By Nick Cumming-Bruce, New York Times


South Sudan needs $230 million in international aid in the next 60 days or it will face the worst starvation in Africa since the 1980s, when hundreds of thousands of people died in Ethiopia’s famine, the United Nations official coordinating humanitarian aid in South Sudan warned on Thursday.


“We’re in a race against time,” the coordinator, Toby Lanzer, told reporters in Geneva. In a stark message to world leaders, he said, “Invest now or pay later.”



About 3.7 million people, close to one-third of the total population, are already at severe risk of starvation in South Sudan, a crisis now ranked by the United Nations on par with Syria’s, Mr. Lanzer said. He appealed for only the most essential needs, food, water, seeds and farming tools, to allow the South Sudanese to plant crops before the end of May, when rains bring the planting season to an end.


“If we miss the planting season, there will be a catastrophic decline in food security,” Mr.
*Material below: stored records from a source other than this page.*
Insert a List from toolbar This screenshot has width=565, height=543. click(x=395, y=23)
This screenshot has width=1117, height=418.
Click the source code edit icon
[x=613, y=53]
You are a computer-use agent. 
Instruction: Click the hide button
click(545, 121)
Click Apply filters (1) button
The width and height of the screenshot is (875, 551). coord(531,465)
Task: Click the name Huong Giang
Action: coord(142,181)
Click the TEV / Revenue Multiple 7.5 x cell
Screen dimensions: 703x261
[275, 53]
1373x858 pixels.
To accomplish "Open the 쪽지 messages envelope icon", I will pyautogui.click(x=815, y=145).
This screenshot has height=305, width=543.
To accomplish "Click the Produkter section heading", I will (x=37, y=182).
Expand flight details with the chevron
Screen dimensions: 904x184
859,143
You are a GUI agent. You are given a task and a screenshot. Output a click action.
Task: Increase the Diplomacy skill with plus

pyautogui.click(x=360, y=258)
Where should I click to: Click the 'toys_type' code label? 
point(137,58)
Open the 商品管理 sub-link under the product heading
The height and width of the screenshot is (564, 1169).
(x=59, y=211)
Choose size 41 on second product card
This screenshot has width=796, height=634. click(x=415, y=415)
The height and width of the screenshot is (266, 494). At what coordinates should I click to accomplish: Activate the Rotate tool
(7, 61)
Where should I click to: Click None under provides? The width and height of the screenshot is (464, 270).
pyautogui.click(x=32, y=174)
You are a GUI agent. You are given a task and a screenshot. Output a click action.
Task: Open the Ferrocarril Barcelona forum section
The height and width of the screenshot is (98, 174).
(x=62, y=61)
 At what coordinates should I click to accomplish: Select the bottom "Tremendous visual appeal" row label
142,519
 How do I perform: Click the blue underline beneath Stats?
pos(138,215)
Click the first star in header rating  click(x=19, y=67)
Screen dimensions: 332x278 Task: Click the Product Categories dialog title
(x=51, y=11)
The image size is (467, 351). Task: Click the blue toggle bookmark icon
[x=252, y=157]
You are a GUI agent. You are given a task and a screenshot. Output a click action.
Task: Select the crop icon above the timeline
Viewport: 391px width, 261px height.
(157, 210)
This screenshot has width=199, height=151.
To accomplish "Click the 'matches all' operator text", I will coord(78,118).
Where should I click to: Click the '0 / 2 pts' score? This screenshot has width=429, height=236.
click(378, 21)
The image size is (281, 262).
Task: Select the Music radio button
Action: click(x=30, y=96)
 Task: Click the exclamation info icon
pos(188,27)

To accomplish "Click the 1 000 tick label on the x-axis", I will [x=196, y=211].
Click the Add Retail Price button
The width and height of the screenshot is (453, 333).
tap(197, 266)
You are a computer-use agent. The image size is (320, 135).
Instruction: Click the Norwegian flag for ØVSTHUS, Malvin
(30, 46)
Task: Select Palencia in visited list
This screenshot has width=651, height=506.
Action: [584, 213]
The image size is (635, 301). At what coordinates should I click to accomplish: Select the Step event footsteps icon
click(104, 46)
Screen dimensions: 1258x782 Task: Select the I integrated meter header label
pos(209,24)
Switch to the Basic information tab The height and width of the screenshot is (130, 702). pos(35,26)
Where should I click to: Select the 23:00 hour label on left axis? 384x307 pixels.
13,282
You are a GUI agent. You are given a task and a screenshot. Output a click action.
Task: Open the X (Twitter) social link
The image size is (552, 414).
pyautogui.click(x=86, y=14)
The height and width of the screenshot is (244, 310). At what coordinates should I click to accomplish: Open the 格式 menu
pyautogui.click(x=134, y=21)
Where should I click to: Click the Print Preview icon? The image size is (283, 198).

Lanzer said. “What will strike that country, and it will hit about seven million people, will be more grave than anything that continent has seen since the mid-1980s.”


His appeal echoed an alarm sounded by the heads of other United Nations humanitarian agencies, which estimate that 255,000 South Sudanese have fled to neighboring countries and that around 800,000 more have been driven from their homes by the violence that erupted in mid-December after President Salva Kiir said his former vice president, Riek Machar, had tried to overthrow the government.